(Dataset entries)

● ● ●

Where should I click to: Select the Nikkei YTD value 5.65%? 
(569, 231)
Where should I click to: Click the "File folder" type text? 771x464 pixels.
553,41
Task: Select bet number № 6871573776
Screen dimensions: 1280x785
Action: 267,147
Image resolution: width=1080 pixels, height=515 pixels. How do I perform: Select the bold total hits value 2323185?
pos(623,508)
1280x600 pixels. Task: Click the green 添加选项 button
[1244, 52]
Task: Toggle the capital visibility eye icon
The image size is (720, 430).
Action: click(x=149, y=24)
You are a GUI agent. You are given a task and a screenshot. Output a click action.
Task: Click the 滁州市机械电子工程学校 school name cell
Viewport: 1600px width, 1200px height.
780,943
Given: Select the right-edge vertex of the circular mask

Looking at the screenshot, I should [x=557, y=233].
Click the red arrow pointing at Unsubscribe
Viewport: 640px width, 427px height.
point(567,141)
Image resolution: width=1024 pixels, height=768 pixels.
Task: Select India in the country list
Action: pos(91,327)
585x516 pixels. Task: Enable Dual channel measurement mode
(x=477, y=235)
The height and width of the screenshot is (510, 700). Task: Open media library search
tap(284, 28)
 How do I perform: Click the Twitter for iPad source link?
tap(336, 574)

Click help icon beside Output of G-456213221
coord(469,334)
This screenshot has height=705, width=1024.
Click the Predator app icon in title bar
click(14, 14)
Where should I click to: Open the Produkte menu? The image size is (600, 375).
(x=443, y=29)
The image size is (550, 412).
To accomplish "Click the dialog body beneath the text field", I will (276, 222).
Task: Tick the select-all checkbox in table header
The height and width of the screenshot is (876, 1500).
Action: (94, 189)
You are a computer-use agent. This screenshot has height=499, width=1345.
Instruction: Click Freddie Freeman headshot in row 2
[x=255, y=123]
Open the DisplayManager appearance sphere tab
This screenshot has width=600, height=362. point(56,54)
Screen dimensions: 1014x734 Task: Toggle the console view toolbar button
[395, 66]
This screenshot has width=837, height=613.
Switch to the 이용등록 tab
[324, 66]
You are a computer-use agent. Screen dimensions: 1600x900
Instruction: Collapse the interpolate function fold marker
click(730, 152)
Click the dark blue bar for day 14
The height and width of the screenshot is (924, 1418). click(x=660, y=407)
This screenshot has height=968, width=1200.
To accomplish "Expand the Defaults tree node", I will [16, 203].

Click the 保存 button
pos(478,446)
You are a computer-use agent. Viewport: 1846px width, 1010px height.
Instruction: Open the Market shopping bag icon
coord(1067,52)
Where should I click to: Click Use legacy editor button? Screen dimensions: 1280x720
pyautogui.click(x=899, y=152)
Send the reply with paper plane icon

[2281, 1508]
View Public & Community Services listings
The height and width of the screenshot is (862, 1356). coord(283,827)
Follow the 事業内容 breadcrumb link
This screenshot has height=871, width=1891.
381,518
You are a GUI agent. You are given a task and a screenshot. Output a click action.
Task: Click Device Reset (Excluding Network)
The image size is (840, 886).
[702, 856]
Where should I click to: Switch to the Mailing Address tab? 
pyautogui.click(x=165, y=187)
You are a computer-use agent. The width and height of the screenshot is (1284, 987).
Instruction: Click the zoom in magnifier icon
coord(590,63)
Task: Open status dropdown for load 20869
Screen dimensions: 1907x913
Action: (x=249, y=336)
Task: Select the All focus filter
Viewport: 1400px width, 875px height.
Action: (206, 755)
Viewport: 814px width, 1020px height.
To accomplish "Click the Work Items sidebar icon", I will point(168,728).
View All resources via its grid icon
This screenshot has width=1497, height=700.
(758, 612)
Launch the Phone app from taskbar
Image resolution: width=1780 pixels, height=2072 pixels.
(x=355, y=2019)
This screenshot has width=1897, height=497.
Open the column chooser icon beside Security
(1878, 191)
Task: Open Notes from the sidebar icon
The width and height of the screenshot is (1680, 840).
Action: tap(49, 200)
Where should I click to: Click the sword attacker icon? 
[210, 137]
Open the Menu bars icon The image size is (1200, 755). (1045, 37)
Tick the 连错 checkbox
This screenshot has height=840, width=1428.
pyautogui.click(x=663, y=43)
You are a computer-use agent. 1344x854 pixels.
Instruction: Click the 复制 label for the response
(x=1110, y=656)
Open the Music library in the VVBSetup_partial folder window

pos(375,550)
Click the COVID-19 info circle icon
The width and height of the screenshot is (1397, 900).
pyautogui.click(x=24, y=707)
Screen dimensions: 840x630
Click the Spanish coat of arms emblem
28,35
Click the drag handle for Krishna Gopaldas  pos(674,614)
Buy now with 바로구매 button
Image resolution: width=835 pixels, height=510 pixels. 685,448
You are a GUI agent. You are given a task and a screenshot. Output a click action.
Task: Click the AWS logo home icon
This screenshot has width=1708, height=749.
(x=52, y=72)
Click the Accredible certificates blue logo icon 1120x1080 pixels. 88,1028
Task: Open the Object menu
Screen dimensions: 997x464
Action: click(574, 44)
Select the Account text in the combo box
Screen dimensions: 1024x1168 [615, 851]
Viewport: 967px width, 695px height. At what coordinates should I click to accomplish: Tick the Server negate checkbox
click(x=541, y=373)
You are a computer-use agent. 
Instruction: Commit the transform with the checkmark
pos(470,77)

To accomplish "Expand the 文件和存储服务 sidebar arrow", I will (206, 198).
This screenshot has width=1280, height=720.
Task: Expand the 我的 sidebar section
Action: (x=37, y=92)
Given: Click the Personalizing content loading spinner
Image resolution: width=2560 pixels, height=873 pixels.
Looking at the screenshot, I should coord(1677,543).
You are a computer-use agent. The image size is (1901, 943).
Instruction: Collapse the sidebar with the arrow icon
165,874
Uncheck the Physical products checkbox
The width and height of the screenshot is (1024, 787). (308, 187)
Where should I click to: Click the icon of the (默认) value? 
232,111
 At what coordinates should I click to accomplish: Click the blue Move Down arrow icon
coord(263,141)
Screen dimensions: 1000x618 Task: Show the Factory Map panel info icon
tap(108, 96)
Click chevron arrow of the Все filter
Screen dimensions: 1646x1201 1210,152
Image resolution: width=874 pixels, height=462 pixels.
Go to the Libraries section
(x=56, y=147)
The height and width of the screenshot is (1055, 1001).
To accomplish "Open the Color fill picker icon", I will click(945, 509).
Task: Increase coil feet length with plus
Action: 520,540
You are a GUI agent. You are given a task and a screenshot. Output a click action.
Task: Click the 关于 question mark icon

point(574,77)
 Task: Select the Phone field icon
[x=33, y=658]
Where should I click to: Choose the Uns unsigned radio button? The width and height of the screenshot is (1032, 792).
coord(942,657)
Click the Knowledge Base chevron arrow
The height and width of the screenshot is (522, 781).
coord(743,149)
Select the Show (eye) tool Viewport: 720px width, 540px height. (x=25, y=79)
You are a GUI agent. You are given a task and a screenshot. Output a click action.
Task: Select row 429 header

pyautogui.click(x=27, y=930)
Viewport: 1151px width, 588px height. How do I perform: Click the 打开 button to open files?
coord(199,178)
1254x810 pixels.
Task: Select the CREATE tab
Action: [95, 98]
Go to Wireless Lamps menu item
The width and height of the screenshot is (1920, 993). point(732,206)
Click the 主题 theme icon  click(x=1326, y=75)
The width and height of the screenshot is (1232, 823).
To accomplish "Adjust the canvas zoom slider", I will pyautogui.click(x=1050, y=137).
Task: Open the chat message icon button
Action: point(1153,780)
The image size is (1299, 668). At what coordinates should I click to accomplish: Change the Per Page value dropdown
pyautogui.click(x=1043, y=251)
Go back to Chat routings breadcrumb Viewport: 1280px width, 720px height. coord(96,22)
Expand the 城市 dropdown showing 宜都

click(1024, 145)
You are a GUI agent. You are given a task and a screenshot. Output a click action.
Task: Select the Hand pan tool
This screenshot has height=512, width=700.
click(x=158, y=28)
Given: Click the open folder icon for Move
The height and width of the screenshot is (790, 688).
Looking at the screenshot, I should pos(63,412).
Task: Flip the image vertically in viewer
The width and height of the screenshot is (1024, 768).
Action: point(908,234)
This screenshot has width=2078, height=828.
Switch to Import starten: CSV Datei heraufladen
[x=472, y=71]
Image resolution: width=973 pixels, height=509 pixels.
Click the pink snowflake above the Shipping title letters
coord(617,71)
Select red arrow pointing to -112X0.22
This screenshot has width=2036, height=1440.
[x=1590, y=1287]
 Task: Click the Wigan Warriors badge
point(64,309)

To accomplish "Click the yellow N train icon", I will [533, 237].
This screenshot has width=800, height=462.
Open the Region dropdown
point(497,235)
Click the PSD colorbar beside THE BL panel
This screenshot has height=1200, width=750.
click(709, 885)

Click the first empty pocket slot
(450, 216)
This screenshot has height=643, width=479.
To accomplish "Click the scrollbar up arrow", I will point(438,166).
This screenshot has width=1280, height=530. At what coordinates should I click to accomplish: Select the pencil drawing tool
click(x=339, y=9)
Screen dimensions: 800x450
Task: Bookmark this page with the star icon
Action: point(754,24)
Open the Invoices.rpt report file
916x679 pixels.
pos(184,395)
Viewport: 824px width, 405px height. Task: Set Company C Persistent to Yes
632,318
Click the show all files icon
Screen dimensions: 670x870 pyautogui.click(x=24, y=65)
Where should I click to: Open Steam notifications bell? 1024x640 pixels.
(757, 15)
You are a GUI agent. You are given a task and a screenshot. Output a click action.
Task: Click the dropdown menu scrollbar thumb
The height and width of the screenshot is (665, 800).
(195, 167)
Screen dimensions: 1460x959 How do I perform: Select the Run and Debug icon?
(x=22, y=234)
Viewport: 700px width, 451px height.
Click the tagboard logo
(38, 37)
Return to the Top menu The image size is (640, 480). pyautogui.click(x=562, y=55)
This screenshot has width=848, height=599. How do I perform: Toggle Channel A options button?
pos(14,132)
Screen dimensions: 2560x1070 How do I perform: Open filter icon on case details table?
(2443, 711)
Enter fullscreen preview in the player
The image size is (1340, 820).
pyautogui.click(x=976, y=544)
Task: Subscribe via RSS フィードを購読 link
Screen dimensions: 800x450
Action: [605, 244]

● ● ●

## What is expected
All lines in the data above from the one with "Image resolution: width=973" through the one with "This screenshot has height=643, width=479." must be repeated exactly, and no others.

## Solution to the exercise
Image resolution: width=973 pixels, height=509 pixels.
Click the pink snowflake above the Shipping title letters
coord(617,71)
Select red arrow pointing to -112X0.22
This screenshot has width=2036, height=1440.
[x=1590, y=1287]
 Task: Click the Wigan Warriors badge
point(64,309)

To accomplish "Click the yellow N train icon", I will [533, 237].
This screenshot has width=800, height=462.
Open the Region dropdown
point(497,235)
Click the PSD colorbar beside THE BL panel
This screenshot has height=1200, width=750.
click(709, 885)

Click the first empty pocket slot
(450, 216)
This screenshot has height=643, width=479.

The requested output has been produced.